NEPI Rockcastle N.V., formerly known as NEPI Rockcastle S.A, has recently distributed an explanatory note to its shareholders regarding an important agenda item for its upcoming Annual General Meeting. The item in question, Agenda Item 2, proposes the release of the Company’s Directors from liability for their duties during the 2022 financial year. The meeting is scheduled to take place on Wednesday, 14 June 2023, at the World Trade Center Tower Ten in Amsterdam, the Netherlands.
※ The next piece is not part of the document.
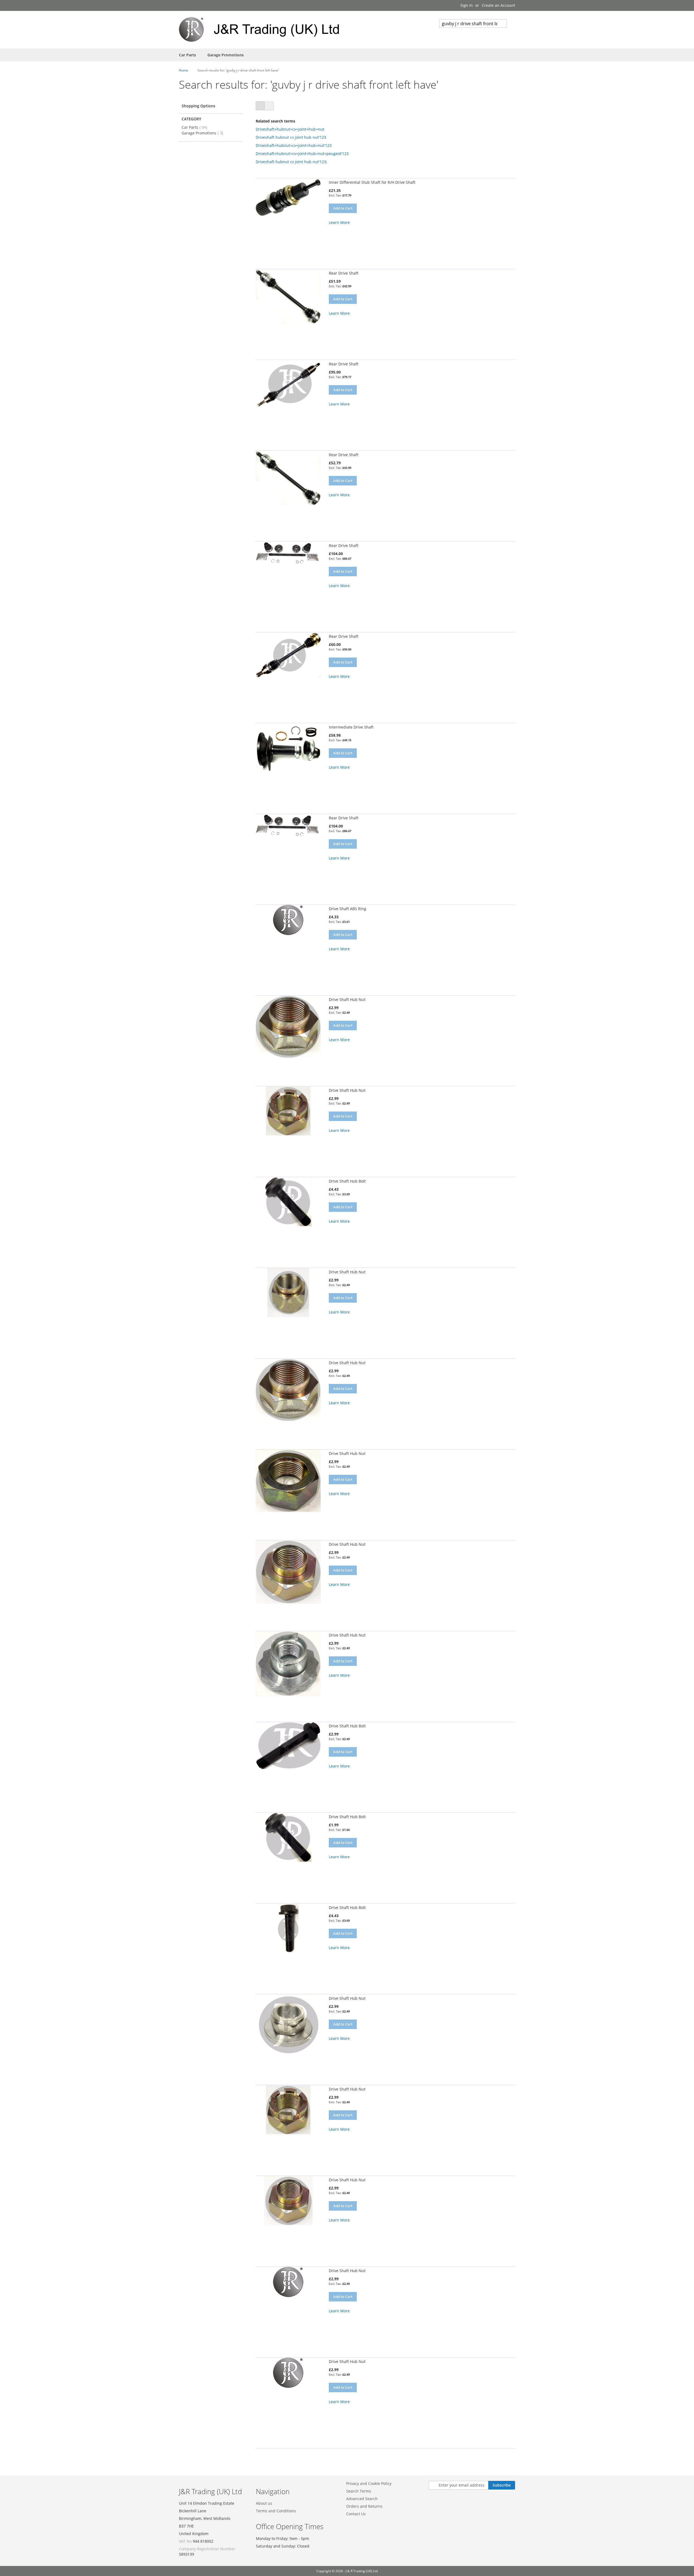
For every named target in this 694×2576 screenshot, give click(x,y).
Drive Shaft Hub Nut (347, 999)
The release from liability is a customary procedure for companies incorporated in the Netherlands and is in line with article 25.2 of NEPI Rockcastle’s Articles of Association and section 2:101 (3) of the Dutch Civil Code. By approving this agenda item, shareholders would formally discharge the Directors from their legal obligations and responsibilities related to their conduct during the past financial year, as reflected in the 2022 accounts included in the 2022 Integrated Annual Report, or any disclosures made to the General Meeting prior to the adoption of the 2022 annual accounts.
The decision to release the Directors from liability is based on the approval of the 2022 annual accounts and the 2022 Integrated Annual Report, which provide comprehensive information about the Company’s performance, financial position, risks, and compliance with laws and regulations. However, it should be noted that this release is not an absolute guarantee of immunity for the Directors.
The release from liability does not exempt Directors from liability for unlawful actions towards individual shareholders, nor does it prevent the Company from pursuing claims against Directors in cases involving lack of oversight, fraud, misrepresentation, gross negligence, or breach of fiduciary duty. The scope of the release from liability is limited to the facts disclosed to the General Meeting in the 2022 annual accounts and the 2022 Integrated Annual Report, or otherwise shared by the Directors. This means that if the Directors intentionally withhold information regarding their actions, they cannot be discharged from accountability.
The inclusion of Agenda Item 2 on the meeting agenda is a routine request and underscores NEPI Rockcastle’s commitment to transparency and accountability. The release from liability is customary unless substantial evidence arises indicating a failure by the Board of Directors to fulfill their fiduciary duties. Such evidence may include lack of oversight or action, fraud, misrepresentation, or gross negligence.
NEPI Rockcastle emphasizes that shareholders should consider the release from liability within the specified context and limitations. The release does not provide an absolute or irrevocable guarantee of immunity for the Directors but rather reflects the approval of their disclosed conduct during the 2022 financial year.